* BEGIN Article *
As the same causes have been continually producing opposite effects for the last two centuries in the British colonies of North America, they have established a very striking difference between the commercial capacity of the inhabitants of the South and those of the North. At the present day it is only the Northern States which are in possession of shipping, manufactures, railroads, and canals. This difference is perceptible not only in comparing the North with the South, but in comparing the several Southern States. Almost all the individuals who carry on commercial operations, or who endeavor to turn slave labor to account in the most Southern districts of the Union, have emigrated from the North. The natives of the Northern States are constantly spreading over that portion of the American territory where they have less to fear from competition; they discover resources there which escaped the notice of the inhabitants; and, as they comply with a system which they do not approve, they succeed in turning it to better advantage than those who first founded and who still maintain it.
Were I inclined to continue this parallel, I could easily prove that almost all the differences which may be remarked between the characters of the Americans in the Southern and in the Northern States have originated in slavery; but this would divert me from my subject, and my present intention is not to point out all the consequences of servitude, but those effects which it has produced upon the prosperity of the countries which have admitted it.
The influence of slavery upon the production of wealth must have been very imperfectly known in antiquity, as slavery then obtained throughout the civilized world; and the nations which were unacquainted with it were barbarous. And indeed Christianity only abolished slavery by advocating the claims of the slave; at the present time it may be attacked in the name of the master, and, upon this point, interest is reconciled with morality.
As these truths became apparent in the United States, slavery receded before the progress of experience. Servitude had begun in the South, and had thence spread towards the North; but it now retires again. Freedom, which started from the North, now descends uninterruptedly towards the South. Amongst the great States, Pennsylvania now constitutes the extreme limit of slavery to the North: but even within those limits the slave system is shaken: Maryland, which is immediately below Pennsylvania, is preparing for its abolition; and Virginia, which comes next to Maryland, is already discussing its utility and its dangers. *l
l [ A peculiar reason contributes to detach the two last-mentioned States from the cause of slavery. The former wealth of this part of the Union was principally derived from the cultivation of tobacco. This cultivation is specially carried on by slaves; but within the last few years the market-price of tobacco has diminished, whilst the value of the slaves remains the same. Thus the ratio between the cost of production and the value of the produce is changed. The natives of Maryland and Virginia are therefore more disposed than they were thirty years ago, to give up slave labor in the cultivation of tobacco, or to give up slavery and tobacco at the same time.]
No great change takes place in human institutions without involving amongst its causes the law of inheritance. When the law of primogeniture obtained in the South, each family was represented by a wealthy individual, who was neither compelled nor induced to labor; and he was surrounded, as by parasitic plants, by the other members of his family who were then excluded by law from sharing the common inheritance, and who led the same kind of life as himself. The very same thing then occurred in all the families of the South as still happens in the wealthy families of some countries in Europe, namely, that the younger sons remain in the same state of idleness as their elder brother, without being as rich as he is. This identical result seems to be produced in Europe and in America by wholly analogous causes. In the South of the United States the whole race of whites formed an aristocratic body, which was headed by a certain number of privileged individuals, whose wealth was permanent, and whose leisure was hereditary. These leaders of the American nobility kept alive the traditional prejudices of the white race in the body of which they were the representatives, and maintained the honor of inactive life. This aristocracy contained many who were poor, but none who would work; its members preferred want to labor, consequently no competition was set on foot against negro laborers and slaves, and, whatever opinion might be entertained as to the utility of their efforts, it was indispensable to employ them, since there was no one else to work.
* END Article *
* BEGIN Material provided *
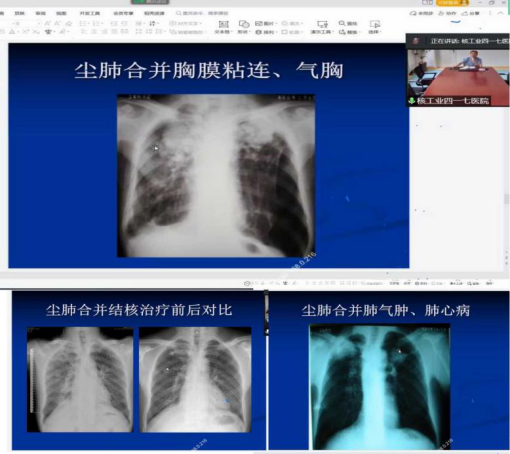The image size is (510, 454).
Task: Toggle superscript text formatting
Action: tap(26, 32)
* END Material provided *
• _Exercise 1_:
According to the passage on slavery, which of the great States marks the extreme northern limit of slavery?
• _Exercise 2_:
Decide whether each statement agrees with the passage on slavery, answering yes or no and quoting the words that decide it.
(a) Servitude began in the North and spread toward the South.
(b) In recent years the market price of tobacco has fallen while the value of slaves has stayed the same.
(c) Under primogeniture in the South, the other family members shared in the common inheritance.
The material plays no role in what is asked here.

• _Exercise output 1_:
Pennsylvania.

• _Exercise output 2_:
(a) No: "Servitude had begun in the South, and had thence spread towards the North"
(b) Yes: "within the last few years the market-price of tobacco has diminished, whilst the value of the slaves remains the same"
(c) No: "who were then excluded by law from sharing the common inheritance"